WORK ITEM> From the annual WeBWorK hosting report below, list every portion of the service's revenue along with its dollar amount.

EXCERPTED PASSAGE>
##########
Annual WeBWorK report

As we near the end of the year, it feels like a good time to report on Runestone’s foray into WeBWorK hosting. In Fall 2020, Runestone began this service. Three factors contributed to this:

  • Runestone had just set up its own WeBWorK server to support PreTeXt books that use WeBWorK.

  • The MAA hosting service was coming to a close, and many users would soon have no hosting service to turn to.

  • The COVID pandemic was on the upswing, and institutions everywhere were looking for new (to them) online tools to support remote learning.

So it seemed like a useful idea for Runestone to offer a WeBWorK hosting service. For that first Fall 2020 semester, hosting was free while we assessed the cloud computing and customer service demands. Since January 2021, hosting incurs a $100 fee per course.

Facts and Figures

Over the terms and semesters of 2021, the service has supported:

  • 62 institutions in 8 countries (55 higher ed and 7 secondary)

  • 117 individual sections

Our revenue from this service was $10,800. For transparency, here is where this money has gone. These numbers are preliminary, as the year is not yet over. But I expect they won’t differ by a significant amount. - $5400 to Alex for work hours - $1493 operational expenses - $1076 Runestone paying taxes - $1365 transferred to The WeBWorK Project - $1365 retained by Runestone

The last two items are particularly important. These amounts may be small, but they contribute to a future of sustainable support for WeBWorK and Runestone. Each project is an open source software development, and relies on “tens of thousands of dollars” in annual development. That is in quotes because for the most part, the work is done by unpaid volunteers. That’s not a sustainable practice, and we lose good contributors to burnout. Real funding will help the developers feel appreciated, and in some cases buy out a chunk of their day job duties (say, one course release) and provide real time for their efforts.

Moving Forward

My goal is to grow each of those last two numbers up to $4000 for next year’s report. I think this can be accomplished considering:

  1. Growth in the number of subscriptions. Already from Spring 2021 to Fall 2021 there was a lot of growth. So even if there is no more growth, 2022 will have more revenue than 2021. But it is reasonable to expect continued modest growth.

  2. Raise the average cost per course to around $120. The additional money would go towards WeBWorK and Runestone, not labor costs or operational costs. My hope is that with transparency like this report, a price increase like this is not ill-received by subscribers. The increase is to support the software itself.

  3. Offer and highlight other avenues for contributing. For example, a higher tier course subscription option.

There are other factors to consider for a new pricing scheme.

  • Should secondary schools pay the same as higher ed institutions? It is typically more difficult for a secondary school instructor to have an expense like this approved. In general, the budget is tighter and there is more red tape.

  • Some institutions have a dozen or more courses, and some have only one. Should there be some sort of departmental discount?
##########
RECORDED DATA>
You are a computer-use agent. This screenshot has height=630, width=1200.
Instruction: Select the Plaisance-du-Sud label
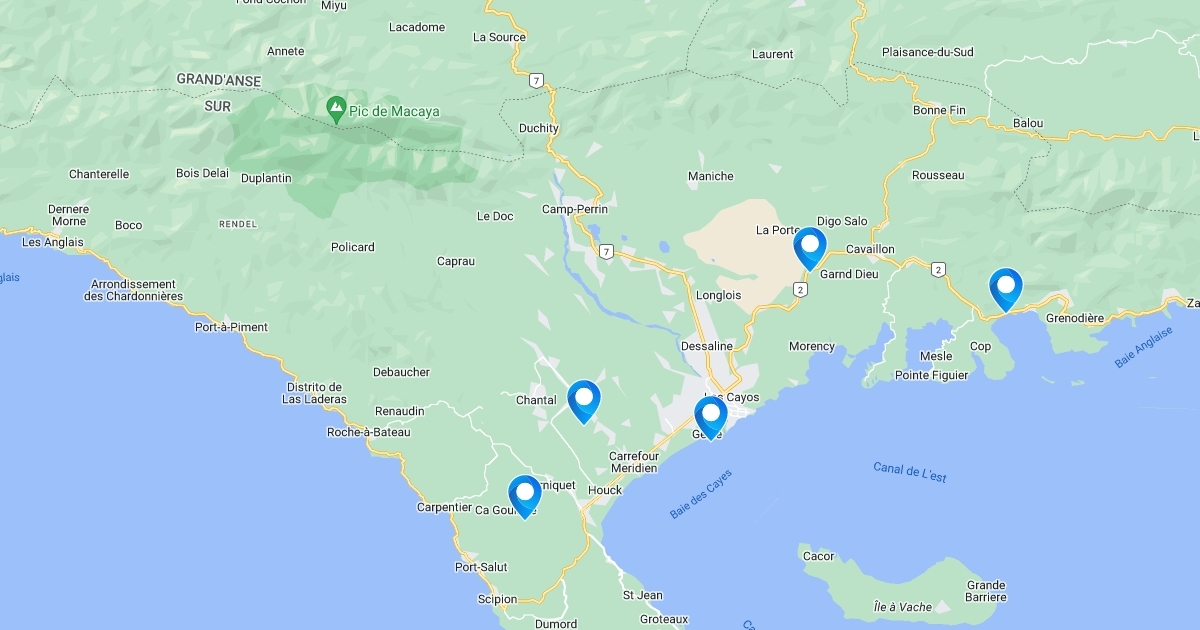928,52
##########
EXERCISE SOLUTION>
- $5400 to Alex for work hours
- $1493 operational expenses
- $1076 Runestone paying taxes
- $1365 transferred to The WeBWorK Project
- $1365 retained by Runestone